Nicolas Mathieu: "En revanche, cette autre fille sortait nulle part. En plus, elle s'était assise juste à côté de lui..."
Der französische Schriftsteller Nicolas Mathieu liest im Literaturhaus Frankfurt am Main aus dem Anfangskapitel seines gerade ins Deutsche übersetzten Romans: "Wie später ihre Kinder".
Zwei 14-jährige Jungen klauen 1992 an einem See in Lothringen ein Boot, um an einen versteckten Nacktbadestrand zu gelangen. Dort treffen sie tatsächlich zwei gleichaltrige Mädchen. Was aus den ersten erotischen Sehnsüchten der Jugendlichen wird, erzählt der Roman bis 1998. Den See nutzt Mathieu dramaturgisch auch für eine Verdichtung der gesellschaftlichen Konflikte, die sich im altindustriellen Tal abspielen: Rassismus, Gewalt und Drogenhandel. Aber eben auch die zarten sexuellen Suchbewegungen oder ein Volksfest zum französischen Nationalfeiertag.
Dass sich der Streit um ein Motorrad wie ein roter Faden durch den Roman zieht, gehört zur Geografie der Ansammlung von Industriedörfern, die in Lothringen, aber etwa auch im Ruhrgebiet, seit dem 19. Jahrhundert den Raum bestimmt haben. Dazu Mathieu: "Ich komme ja selbst aus so einer Region. Und es war immer so, dass man nie eine Möglichkeit hatte, Strecken zu überwinden, wenn man nicht im Besitz von motorisierten Fahrzeugen war. Der erste Schritt in Richtung Selbstbestimmung war eben ein solches Fahrzeug."

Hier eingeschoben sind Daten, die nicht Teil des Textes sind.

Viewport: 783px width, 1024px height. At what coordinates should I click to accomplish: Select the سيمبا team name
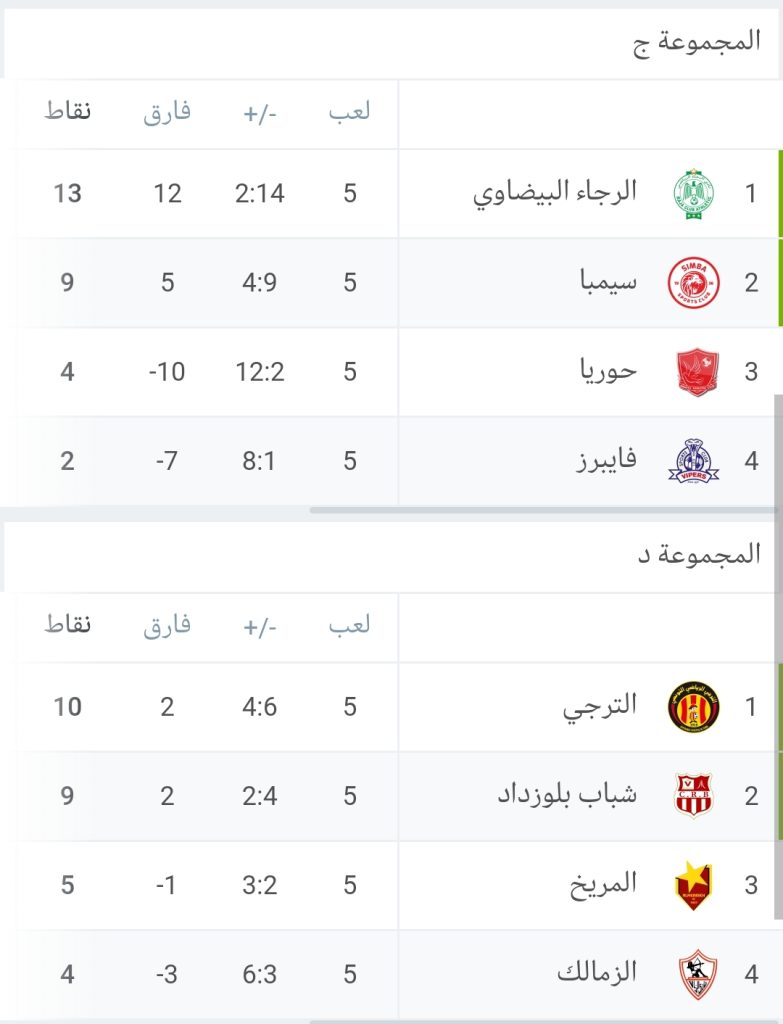click(608, 282)
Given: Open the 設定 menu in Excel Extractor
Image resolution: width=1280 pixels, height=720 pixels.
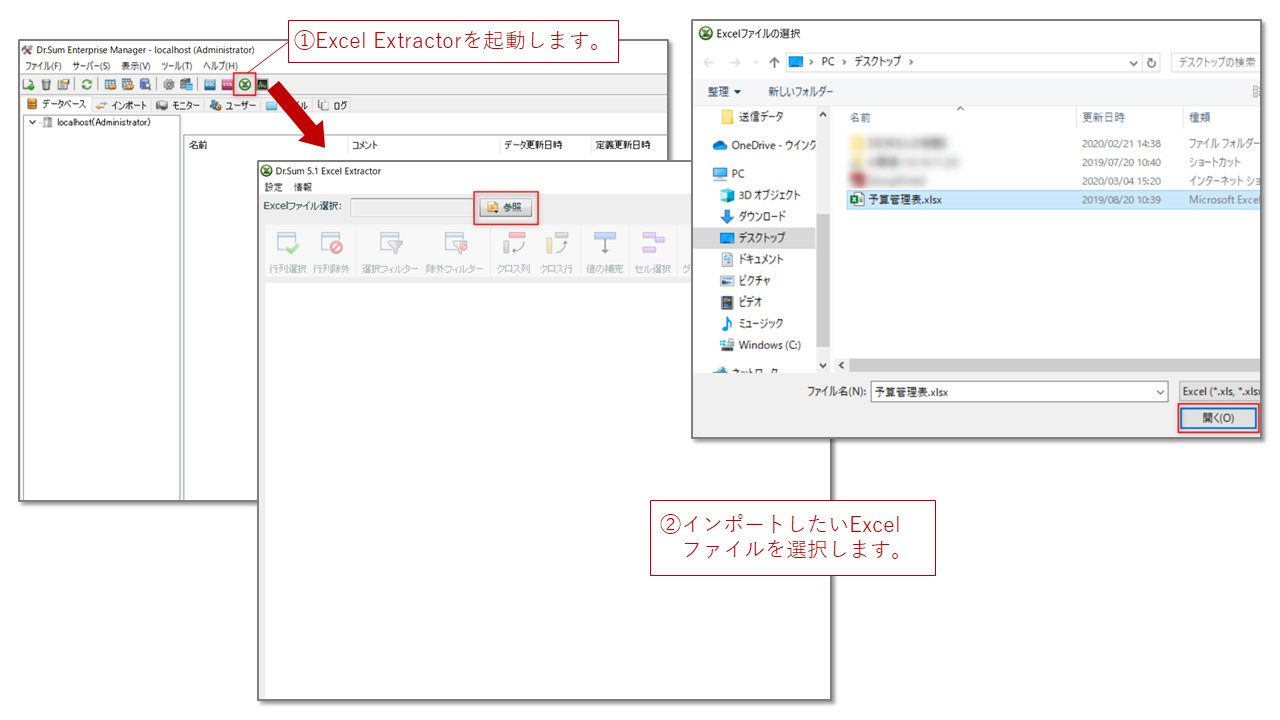Looking at the screenshot, I should pyautogui.click(x=271, y=186).
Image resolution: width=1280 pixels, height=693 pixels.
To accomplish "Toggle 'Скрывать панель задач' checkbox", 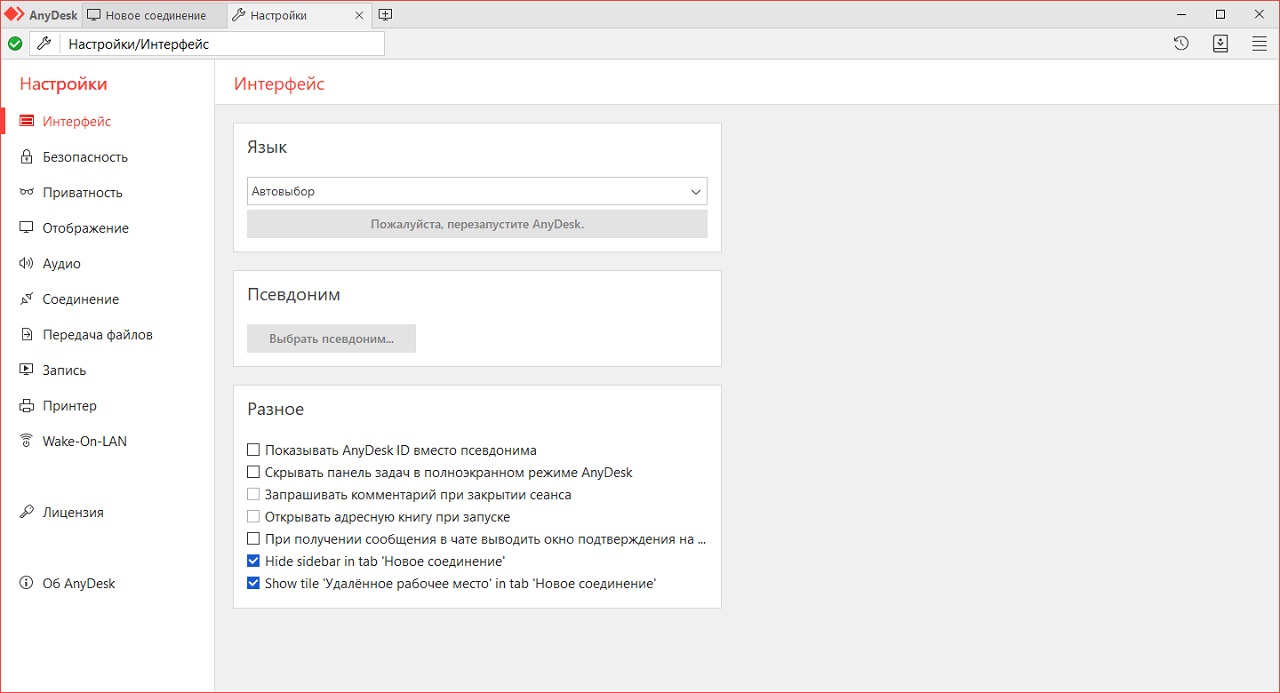I will coord(254,473).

Parallelen zu "Rückkehr nach Reims"

Die Zechen und Eisenhütten des alten Montangebietes sind jedoch in den 1990er Jahren längst geschlossen, der See, an dem die Geschichten der jungen Leute immer wieder zusammenlaufen, soll von perspektivsuchenden Lokalpolitikern zur Touristenattraktion ausgebaut werden. Zum normalen Streben von Jugendlichen, den Zwängen ihrer Kindheit zu entkommen, gesellt sich auch eine generationenübergreifende soziale Hoffnungslosigkeit.
Lena Bopp, Feuilleton-Redakteurin der Frankfurter Allgemeinen Zeitung, erinnert im Gespräch mit Mathieu daran, dass dessen Roman fast zeitgleich mit dem Beginn der französischen Gelbwestenbewegung mit dem angesehenen Literaturpreis Prix Goncourt 2018 ausgezeichnet wurde: "Das Buch ist also ein Bildungsroman, aber es ist auch ein Gesellschaftsporträt - es ist beides. Und es ist in Frankreich auch, nicht zu Unrecht, wie ich meine, als Buch zur Bewegung der Gelbwesen gelesen worden, der Bewegung, die das Land ja in den vergangenen Jahren sehr in Atem gehalten hat", sagte Bopp.
Mathieus Roman erinnert inhaltlich tatsächlich an den auch hierzulande vielbeachteten Essay "Rückkehr nach Reims" des französischen Autors Didier Eribon. In beiden Texten wird aufgezeigt, wie sich ehemalige kommunistische Arbeitermilieus in der französischen Provinz mehr und mehr Richtung Front National verschieben.
Selbst Präsident Emmanuel Macron sei auf Mathieus Roman aufmerksam gemacht worden, als die Gelbwesten-Bewegung begann, sagte Bopp beim Auftakt von Mathieus Lesereise. "Es gab Mitglieder der Goncourt-Jury, die dem Präsidenten der Republik, die Lektüre seines Buches empfohlen haben, weil sie sagten: Wenn er das liest, dann versteht er besser, was diese Demonstranten antreibt. Was tatsächlich kein blöder Rat gewesen ist, man versteht es tatsächlich ein bisschen besser."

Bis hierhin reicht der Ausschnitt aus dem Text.